Please turn the stretch of rows that opens with the line containing "The width and height of the screenshot is (1116, 755)." and closes with the line containing "tap(1254, 10)" into a numbered list, leaving out blank lines and the pictures.

→ EXERCISE MATERIAL
○ ○ ○ ○ ○

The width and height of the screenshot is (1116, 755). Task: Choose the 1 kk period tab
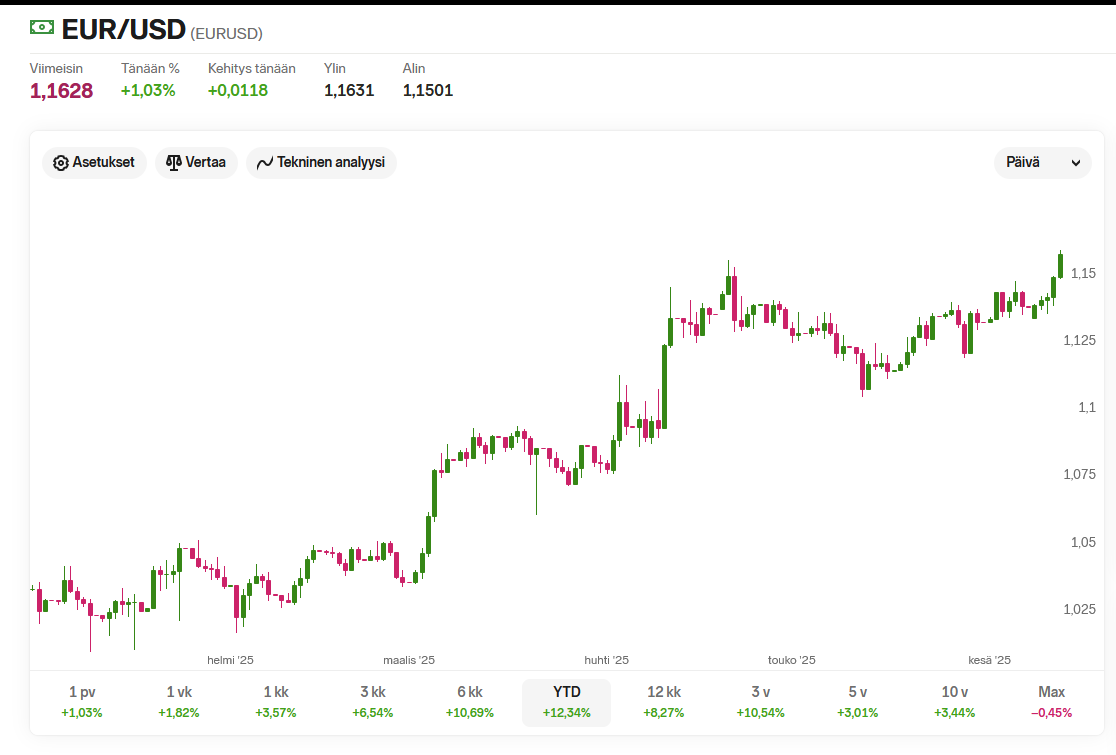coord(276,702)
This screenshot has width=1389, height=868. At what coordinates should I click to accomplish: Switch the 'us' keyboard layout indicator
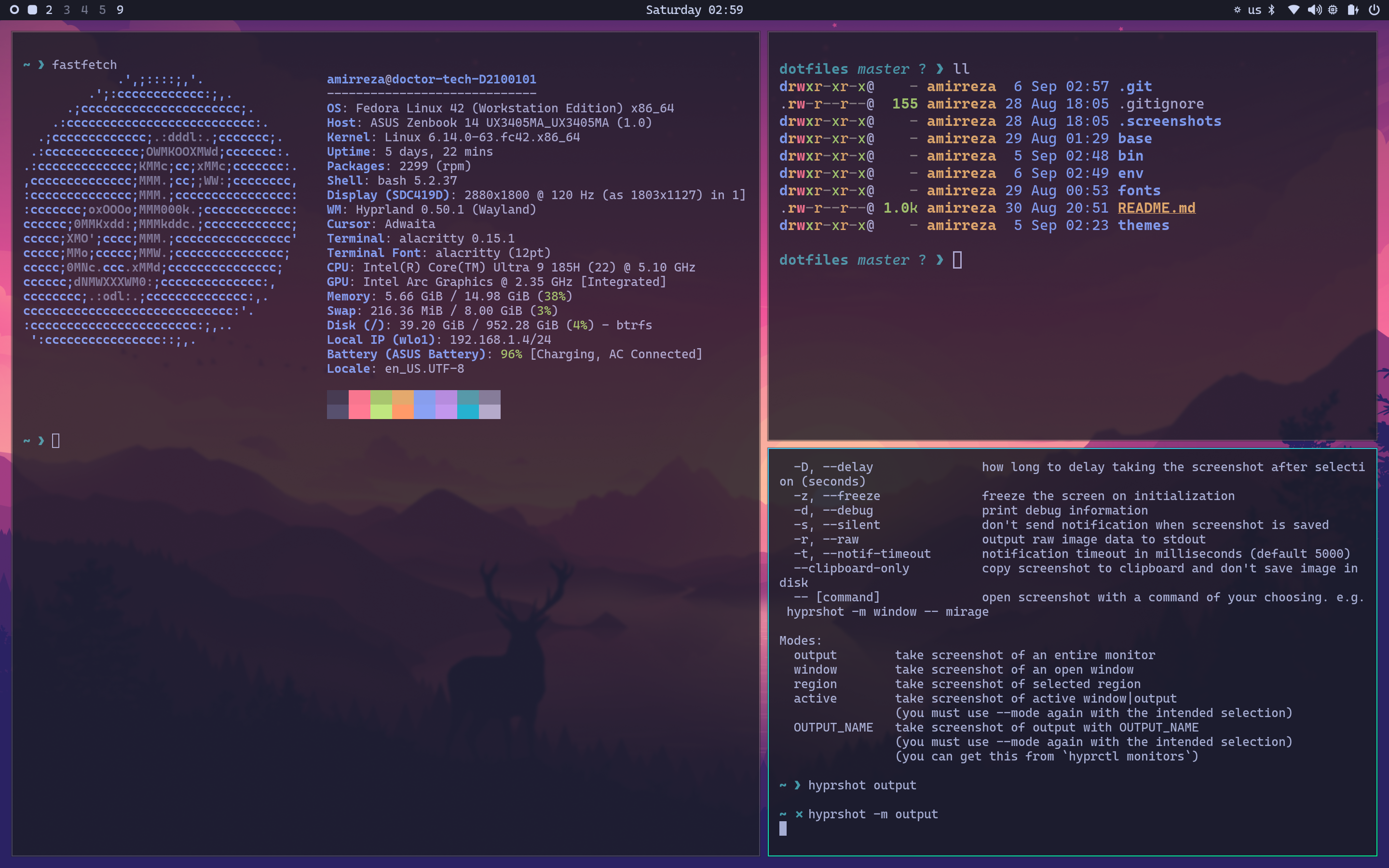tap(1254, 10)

○ ○ ○ ○ ○

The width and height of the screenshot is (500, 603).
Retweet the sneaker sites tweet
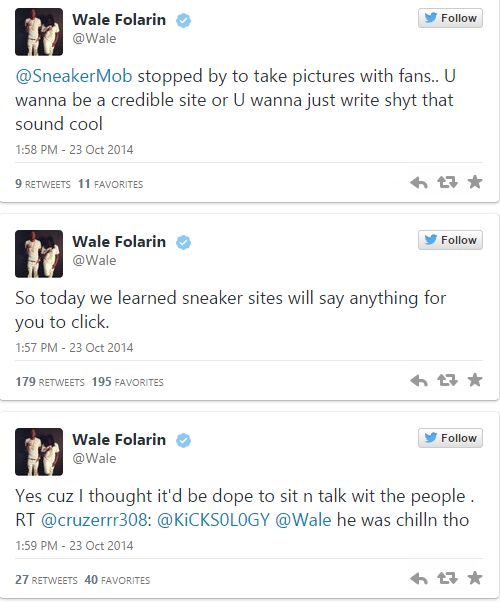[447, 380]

○ ○ ○ ○ ○

→ EXERCISE RESPONSE
1. The width and height of the screenshot is (1116, 755). Task: Choose the 1 kk period tab
2. coord(276,702)
3. This screenshot has width=1389, height=868. At what coordinates should I click to accomplish: Switch the 'us' keyboard layout indicator
4. tap(1254, 10)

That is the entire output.